### Data for the task
###

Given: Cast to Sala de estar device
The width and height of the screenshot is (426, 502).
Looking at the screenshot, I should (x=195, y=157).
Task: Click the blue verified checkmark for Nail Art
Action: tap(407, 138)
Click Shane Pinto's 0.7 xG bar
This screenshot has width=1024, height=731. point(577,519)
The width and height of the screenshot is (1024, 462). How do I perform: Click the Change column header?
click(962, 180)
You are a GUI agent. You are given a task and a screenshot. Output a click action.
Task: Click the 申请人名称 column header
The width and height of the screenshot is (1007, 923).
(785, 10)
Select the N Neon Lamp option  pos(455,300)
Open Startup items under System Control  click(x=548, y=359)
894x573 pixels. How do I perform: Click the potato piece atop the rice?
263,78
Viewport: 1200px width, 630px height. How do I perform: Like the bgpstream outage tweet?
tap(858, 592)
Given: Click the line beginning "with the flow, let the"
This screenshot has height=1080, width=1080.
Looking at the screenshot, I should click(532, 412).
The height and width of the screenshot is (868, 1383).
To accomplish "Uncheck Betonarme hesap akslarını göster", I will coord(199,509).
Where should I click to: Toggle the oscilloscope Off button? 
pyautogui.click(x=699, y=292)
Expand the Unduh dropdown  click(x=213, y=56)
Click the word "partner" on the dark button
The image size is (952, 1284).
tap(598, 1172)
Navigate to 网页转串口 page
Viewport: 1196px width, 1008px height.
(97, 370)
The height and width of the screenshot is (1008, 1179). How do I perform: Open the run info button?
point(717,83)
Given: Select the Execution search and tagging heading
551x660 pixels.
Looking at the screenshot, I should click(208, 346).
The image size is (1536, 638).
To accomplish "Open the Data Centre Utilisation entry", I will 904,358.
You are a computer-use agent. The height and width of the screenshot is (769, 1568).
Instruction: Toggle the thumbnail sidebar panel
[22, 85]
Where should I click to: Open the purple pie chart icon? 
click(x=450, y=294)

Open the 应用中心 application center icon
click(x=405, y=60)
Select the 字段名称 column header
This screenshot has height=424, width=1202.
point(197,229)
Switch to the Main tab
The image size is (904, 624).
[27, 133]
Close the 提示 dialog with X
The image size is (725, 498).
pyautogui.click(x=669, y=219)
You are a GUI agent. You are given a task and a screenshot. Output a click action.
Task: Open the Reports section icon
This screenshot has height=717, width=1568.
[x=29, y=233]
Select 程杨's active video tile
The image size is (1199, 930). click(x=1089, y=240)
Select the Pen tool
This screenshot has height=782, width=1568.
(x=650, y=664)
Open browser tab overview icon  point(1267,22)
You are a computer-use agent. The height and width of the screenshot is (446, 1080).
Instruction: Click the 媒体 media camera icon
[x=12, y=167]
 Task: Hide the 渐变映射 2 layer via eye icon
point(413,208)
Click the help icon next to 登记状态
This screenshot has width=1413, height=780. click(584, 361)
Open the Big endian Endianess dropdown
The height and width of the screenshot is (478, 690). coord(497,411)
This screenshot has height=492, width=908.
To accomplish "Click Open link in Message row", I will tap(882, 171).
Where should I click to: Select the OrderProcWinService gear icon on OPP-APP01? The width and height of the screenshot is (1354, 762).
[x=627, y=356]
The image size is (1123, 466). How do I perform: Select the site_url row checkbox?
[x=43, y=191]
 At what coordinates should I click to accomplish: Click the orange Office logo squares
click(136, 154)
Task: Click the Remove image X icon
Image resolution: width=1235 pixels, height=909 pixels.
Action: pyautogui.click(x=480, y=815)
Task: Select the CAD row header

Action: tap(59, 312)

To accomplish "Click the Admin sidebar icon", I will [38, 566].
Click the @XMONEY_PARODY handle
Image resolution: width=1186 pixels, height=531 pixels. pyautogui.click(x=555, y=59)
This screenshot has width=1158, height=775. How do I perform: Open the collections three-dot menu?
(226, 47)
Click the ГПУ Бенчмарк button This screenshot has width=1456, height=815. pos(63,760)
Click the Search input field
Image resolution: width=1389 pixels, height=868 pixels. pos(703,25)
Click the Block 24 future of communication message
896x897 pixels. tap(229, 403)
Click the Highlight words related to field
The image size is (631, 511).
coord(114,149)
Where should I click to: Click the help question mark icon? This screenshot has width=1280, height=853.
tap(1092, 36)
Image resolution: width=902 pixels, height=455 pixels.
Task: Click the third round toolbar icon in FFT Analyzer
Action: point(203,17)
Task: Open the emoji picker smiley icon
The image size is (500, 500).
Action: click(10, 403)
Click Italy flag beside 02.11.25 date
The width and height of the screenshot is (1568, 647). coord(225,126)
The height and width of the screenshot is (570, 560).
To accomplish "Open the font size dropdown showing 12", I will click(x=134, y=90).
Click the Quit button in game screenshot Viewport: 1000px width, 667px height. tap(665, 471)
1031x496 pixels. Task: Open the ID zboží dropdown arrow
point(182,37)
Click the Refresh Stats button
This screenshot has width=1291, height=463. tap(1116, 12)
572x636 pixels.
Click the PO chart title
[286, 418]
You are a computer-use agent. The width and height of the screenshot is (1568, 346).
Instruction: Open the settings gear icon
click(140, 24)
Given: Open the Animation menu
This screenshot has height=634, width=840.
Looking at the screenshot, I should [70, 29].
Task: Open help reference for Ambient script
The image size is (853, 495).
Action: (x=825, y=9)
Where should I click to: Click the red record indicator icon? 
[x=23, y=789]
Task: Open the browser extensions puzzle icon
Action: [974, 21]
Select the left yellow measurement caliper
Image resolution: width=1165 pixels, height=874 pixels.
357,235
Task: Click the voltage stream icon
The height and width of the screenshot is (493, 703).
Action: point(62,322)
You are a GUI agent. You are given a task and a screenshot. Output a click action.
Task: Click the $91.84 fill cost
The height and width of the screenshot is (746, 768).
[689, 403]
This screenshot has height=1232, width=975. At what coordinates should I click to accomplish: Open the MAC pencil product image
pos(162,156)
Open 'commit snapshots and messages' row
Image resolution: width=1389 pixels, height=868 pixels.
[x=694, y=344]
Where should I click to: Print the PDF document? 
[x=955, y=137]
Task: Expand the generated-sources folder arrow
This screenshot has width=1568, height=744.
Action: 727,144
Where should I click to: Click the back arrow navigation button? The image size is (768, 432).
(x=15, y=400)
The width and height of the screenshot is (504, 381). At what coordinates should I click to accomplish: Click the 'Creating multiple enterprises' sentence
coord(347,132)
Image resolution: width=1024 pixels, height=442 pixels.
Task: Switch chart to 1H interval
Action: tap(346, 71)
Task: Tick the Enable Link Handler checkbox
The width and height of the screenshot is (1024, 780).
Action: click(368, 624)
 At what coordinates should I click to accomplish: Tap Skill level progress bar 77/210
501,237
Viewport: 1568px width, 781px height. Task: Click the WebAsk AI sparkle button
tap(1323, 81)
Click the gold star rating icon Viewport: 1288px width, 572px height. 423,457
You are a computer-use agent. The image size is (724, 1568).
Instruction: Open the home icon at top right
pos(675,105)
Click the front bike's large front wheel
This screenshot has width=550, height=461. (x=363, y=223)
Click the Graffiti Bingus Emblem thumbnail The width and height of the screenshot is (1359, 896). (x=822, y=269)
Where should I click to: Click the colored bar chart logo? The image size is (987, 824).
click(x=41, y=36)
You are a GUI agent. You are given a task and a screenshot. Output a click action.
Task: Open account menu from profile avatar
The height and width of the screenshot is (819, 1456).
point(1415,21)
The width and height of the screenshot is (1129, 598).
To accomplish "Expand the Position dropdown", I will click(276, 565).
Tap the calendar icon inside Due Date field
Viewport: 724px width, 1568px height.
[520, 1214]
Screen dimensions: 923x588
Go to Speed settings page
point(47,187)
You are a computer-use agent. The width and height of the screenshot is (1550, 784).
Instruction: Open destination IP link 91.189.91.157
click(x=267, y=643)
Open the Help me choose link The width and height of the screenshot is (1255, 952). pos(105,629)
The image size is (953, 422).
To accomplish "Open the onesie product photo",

###

Switch "arrow" to "chevron" in the records, starting with the line with "Where should I click to: Print" and going on through the line with "tap(1323, 81)". Give back only those lines, with nothing else changed.

### Exercise output
Where should I click to: Print the PDF document? 
[x=955, y=137]
Task: Expand the generated-sources folder chevron
This screenshot has width=1568, height=744.
Action: 727,144
Where should I click to: Click the back chevron navigation button? The image size is (768, 432).
(x=15, y=400)
The width and height of the screenshot is (504, 381). At what coordinates should I click to accomplish: Click the 'Creating multiple enterprises' sentence
coord(347,132)
Image resolution: width=1024 pixels, height=442 pixels.
Task: Switch chart to 1H interval
Action: tap(346, 71)
Task: Tick the Enable Link Handler checkbox
The width and height of the screenshot is (1024, 780).
Action: click(368, 624)
 At what coordinates should I click to accomplish: Tap Skill level progress bar 77/210
501,237
Viewport: 1568px width, 781px height. Task: Click the WebAsk AI sparkle button
tap(1323, 81)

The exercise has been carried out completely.